春。男たちはクマの巻狩りに乗り出す。女たちはゼンマイなどの山菜取りに忙しい。腰や足が痛かったはずの年寄りたちが草木を掴んで崖を登り、沢を飛び越える。
それらの生活は生き生きとしてとても楽しい。だが、高齢化の進んだこの村では、ある日突然、動けるものが半分以下になってしまうという危険性もはらんでいる。そしてまた「嫁」として子どもはまだかと何度も聞かれたり、まさか女人禁制の熊狩りには行くまいね、と心配されたりもする話もさらっと描かれていたりする。
長く育まれた村の伝統に敬意を表し、熊狩りのような危険な場に女性を置かないように女人禁制が行われていることに理解を示しながらも、作者は少しずつ状況を変えようともしている。たとえば、しな布作りは、後継者を作らずに儲けだけを求める親方制度が敷かれていたので、自分の工房を作ってそこに若い人を招き、指導を受けられるようにしたり、イネをやみくもに密集して植え付けないほうが収穫高を得られることを説得したり。それらのことを彼女は「伸びしろたっぷり」と表現する。

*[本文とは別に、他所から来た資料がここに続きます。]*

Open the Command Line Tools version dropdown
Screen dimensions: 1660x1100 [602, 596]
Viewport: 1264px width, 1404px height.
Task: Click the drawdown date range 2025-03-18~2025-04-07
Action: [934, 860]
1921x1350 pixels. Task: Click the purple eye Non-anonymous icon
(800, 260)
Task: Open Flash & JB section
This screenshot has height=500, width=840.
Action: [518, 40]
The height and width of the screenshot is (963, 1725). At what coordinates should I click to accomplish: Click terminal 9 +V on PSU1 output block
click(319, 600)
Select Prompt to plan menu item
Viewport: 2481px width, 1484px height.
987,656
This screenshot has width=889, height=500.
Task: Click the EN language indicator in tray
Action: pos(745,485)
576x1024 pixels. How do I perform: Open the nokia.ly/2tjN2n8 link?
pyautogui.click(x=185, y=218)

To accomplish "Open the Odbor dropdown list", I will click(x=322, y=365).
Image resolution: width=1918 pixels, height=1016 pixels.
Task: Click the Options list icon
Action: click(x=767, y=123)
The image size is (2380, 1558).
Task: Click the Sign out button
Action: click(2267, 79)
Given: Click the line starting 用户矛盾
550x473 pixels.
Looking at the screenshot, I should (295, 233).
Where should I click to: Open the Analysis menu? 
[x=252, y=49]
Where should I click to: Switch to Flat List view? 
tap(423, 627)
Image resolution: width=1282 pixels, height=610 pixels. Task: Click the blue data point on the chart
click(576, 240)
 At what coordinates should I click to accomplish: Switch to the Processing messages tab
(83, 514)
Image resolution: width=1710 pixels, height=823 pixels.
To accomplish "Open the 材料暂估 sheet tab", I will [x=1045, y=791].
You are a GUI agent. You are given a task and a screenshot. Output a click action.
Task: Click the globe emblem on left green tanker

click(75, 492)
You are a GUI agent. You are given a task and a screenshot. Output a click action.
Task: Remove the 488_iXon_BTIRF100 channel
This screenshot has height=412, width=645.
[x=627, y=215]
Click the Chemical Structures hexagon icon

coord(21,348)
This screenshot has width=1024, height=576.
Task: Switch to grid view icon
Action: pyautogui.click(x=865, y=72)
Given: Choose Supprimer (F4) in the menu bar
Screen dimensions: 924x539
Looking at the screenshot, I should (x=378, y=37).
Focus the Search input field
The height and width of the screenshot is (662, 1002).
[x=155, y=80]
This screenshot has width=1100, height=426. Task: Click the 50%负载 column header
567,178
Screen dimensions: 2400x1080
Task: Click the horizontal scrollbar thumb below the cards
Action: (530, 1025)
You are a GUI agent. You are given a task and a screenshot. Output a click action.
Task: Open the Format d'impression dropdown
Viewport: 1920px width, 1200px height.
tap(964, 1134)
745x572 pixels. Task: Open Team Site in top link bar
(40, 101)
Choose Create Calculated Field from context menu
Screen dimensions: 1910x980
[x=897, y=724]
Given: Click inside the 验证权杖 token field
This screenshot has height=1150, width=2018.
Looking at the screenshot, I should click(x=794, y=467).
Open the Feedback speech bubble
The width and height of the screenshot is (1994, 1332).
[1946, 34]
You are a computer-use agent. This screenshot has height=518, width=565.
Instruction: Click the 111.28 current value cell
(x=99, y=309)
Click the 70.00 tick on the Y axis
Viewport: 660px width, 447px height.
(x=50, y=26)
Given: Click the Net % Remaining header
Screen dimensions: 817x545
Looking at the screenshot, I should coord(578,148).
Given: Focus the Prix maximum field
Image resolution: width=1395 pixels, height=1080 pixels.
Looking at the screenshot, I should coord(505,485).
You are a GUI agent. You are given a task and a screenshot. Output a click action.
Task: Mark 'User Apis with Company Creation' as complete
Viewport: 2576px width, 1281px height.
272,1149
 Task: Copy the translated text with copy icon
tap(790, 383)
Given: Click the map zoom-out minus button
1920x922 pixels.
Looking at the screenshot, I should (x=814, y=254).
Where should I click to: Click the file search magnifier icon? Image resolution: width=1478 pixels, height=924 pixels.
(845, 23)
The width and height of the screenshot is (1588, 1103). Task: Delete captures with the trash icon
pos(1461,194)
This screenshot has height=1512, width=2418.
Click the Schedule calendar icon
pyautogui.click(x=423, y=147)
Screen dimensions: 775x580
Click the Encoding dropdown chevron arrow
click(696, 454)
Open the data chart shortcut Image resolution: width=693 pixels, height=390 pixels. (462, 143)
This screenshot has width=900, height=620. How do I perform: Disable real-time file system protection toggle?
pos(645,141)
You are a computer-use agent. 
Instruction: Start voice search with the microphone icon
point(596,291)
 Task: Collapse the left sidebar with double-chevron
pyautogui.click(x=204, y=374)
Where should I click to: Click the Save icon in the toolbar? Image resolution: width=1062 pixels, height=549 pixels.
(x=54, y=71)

「嫁かよ」と最初に私は思う。けれど、彼女は自分を「嫁」とおおらかに表現し、内部にどっぷりとつかりながら、少しずつの変革を目指して生きている。いろいろなやり方があるのだな、と思う。そして、彼女のバイタリティに敬意を感じる。こうした過疎の村に、少しでも新しい風が吹くといいな、と私は思う。